Red Hat Bugzilla – Bug 166453
swsusp doesn't wait until raid devices are stable
Last modified: 2007-11-30 17:11:12 EST
Booting up after swsusp on a system with root on LVM on raid 1 will almost
always claim the raid 1 device holding the root filesystem needs resyncing. It
starts the resync, but resume stops it and never restarts it. It's not clear
whether that's because the saved state contains information about the incomplete
I/O, and proceeds to complete it, or it's entirely lost. In any case, raid
devices ought to be stable at the time of the swsusp, otherwise the saved state
in a raided swap device (yeah, bad idea, but still...) may not even be readable
correctly (consider degraded raid 5, for one). swsusp should place all raid
devices in immediate safe mode, like shutdown does shortly before powering off.
we can't do that. how would we reactivate them when we resume ?
We suspend with dirty state, we just need to handle that better on resume.
The only thing we can do here is detect at boot up that we have a suspend
partition *Before* we activate raid sets, and do the resume before we even load
the raid modules.
This is probably going to be a really messy problem to fix up.
We have to start raid before LVM, since PVs may be on raid, and swap devices may
be on lvm or on raid.
Couldn't raid devices move to immediate safe mode at suspend time, and back to
normal operation mode on resume? This sounds like the right thing to do to me.
Suspending with dirty state means you can't rely on any data that's in the raid
devices, meaning you could even be loading broken kernel or initrd images (if
they're on raid), nevermind the suspend image itself. Flushing the raid devices
to make them stable is just as important as flushing the hard disk caches, IMHO.
if the resume partition is raid, you're hosed. That's just not a configuration
we can support. It's a chicken and egg problem. We *can not* touch raid
partitions that were active at the time of suspend.
They can't "go back to normal operation mode on resume". We don't run any magic
'fix things up' code when we resume, we load the state of the memory, restore
the registers and jmp back to where the EIP was before we resumed.
You *can* rely on that data on resume, because its in exactly the same state it
was before you suspended (as long as you haven't raidstart'd it before you do
This isn't a flushing issue, it's a state issue. Resuming from swap restores the
exact state things were in before we suspended.
How about switching to immediate-safe mode after saving the state, before
shutting the system down?
Hmm... This could still corrupt raid 5, ugh.

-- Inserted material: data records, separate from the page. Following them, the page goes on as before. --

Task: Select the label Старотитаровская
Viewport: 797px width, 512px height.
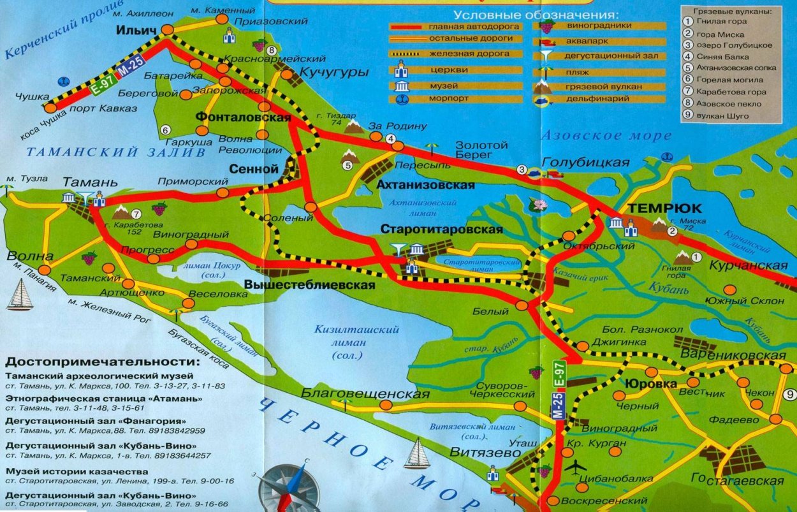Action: [441, 229]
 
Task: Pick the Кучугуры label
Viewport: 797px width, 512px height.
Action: [334, 73]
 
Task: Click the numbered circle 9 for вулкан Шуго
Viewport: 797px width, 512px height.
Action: [790, 393]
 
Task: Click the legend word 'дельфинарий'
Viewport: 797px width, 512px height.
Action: [592, 99]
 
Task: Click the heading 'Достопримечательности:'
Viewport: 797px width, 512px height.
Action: [102, 362]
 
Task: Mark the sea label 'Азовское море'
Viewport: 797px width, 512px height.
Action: [605, 135]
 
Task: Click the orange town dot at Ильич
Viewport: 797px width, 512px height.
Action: [167, 29]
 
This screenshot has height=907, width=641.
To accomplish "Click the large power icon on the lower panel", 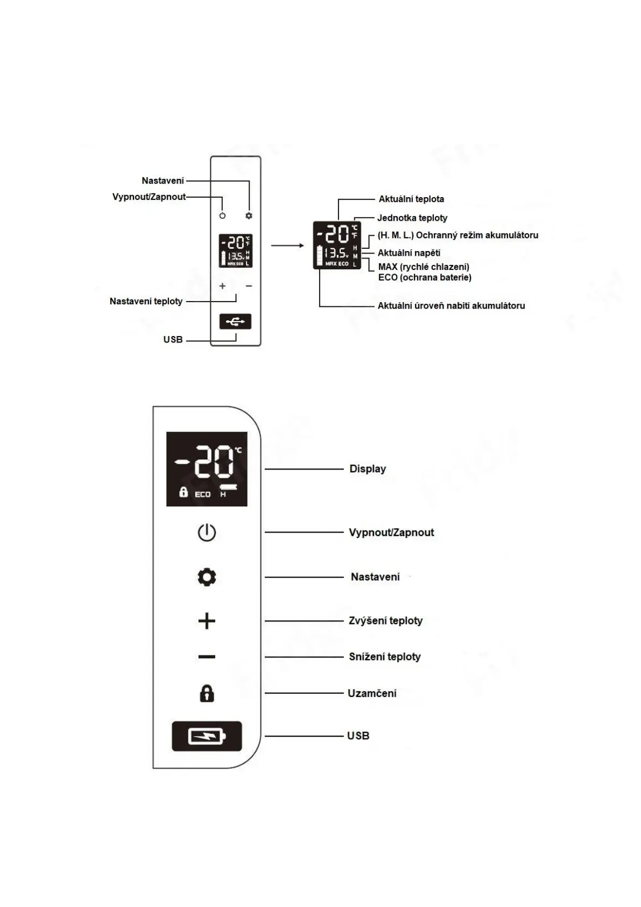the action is pos(207,533).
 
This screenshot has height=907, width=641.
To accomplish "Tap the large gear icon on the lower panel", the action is pos(207,577).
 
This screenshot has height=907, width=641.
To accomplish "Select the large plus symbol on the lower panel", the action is pos(207,621).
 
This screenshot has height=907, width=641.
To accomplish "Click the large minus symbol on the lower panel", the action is pos(207,657).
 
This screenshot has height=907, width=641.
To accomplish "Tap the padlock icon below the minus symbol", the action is pos(207,694).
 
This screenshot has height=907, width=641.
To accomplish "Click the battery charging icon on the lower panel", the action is pos(207,736).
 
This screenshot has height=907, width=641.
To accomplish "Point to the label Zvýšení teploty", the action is pos(385,620).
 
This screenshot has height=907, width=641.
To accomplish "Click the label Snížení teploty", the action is pos(384,657).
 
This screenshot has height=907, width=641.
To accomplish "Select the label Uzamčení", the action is pos(372,693).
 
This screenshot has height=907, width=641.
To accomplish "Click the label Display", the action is pos(368,469).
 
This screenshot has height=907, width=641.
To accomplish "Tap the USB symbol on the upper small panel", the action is pos(235,322).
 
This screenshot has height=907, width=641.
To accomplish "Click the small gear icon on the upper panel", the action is pos(249,215).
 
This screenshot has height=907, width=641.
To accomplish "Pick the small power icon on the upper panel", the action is pos(223,215).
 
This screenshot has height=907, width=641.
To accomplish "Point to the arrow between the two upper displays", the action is pos(287,246).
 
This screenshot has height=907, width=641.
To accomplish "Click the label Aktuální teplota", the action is pos(411,199).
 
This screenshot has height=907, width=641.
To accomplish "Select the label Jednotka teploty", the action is pos(412,218).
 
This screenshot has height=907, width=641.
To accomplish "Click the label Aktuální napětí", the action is pos(408,253).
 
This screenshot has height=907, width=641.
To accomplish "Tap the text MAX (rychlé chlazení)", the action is pos(424,267).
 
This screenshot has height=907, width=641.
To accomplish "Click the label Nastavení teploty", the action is pos(146,301).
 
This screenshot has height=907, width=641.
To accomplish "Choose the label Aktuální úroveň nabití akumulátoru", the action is pos(451,305).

It has to be even more complex, but I think it can be done. Just like we place
disks to sleep after we stop all tasks and before we take the memory snapshot,
we could switch raid to immediate stable, flush everything, switch back to
normal mode (which won't cause I/O since all tasks are stopped), then snapshot
the memory and save it to disk, then switch back to immediate stable mode before
shut down. This appears to mirror exactly what happens to the IDE disk
subsystem, that shuts disks down, brings them back up to save state, then shuts
them down again before the host powers off.
If we do this, then the snapshot is taken with raid in regular operation mode,
but stable, and the system state saved on raid will be stable as well, and
nothing special has to happen when the system is brought back up.
Of course I'm speaking as someone not sufficiently familiar with the
implementation of the raid subsystem to tell whether what I propose is easily
doable, but I think it's probably the most reasonable path to go, since it
mirrors the working behavior we have for block devices in disk partitions.
I've run out of ways to say "We don't run any magic 'fix things up' code when we
Cleaning the state before we suspend won't do any good at all. We'd then resume
with clean state, and an active raidset. How well is that going to work ?
Can you explain which part of my last posting gave you the impression that we'd
have to fix anything up after resume? I must not have been clear, because I
explicitly addressed this point.
As for resuming with the active raidset, it would be active but without any
pending I/O, so it should hopefully be fine, no?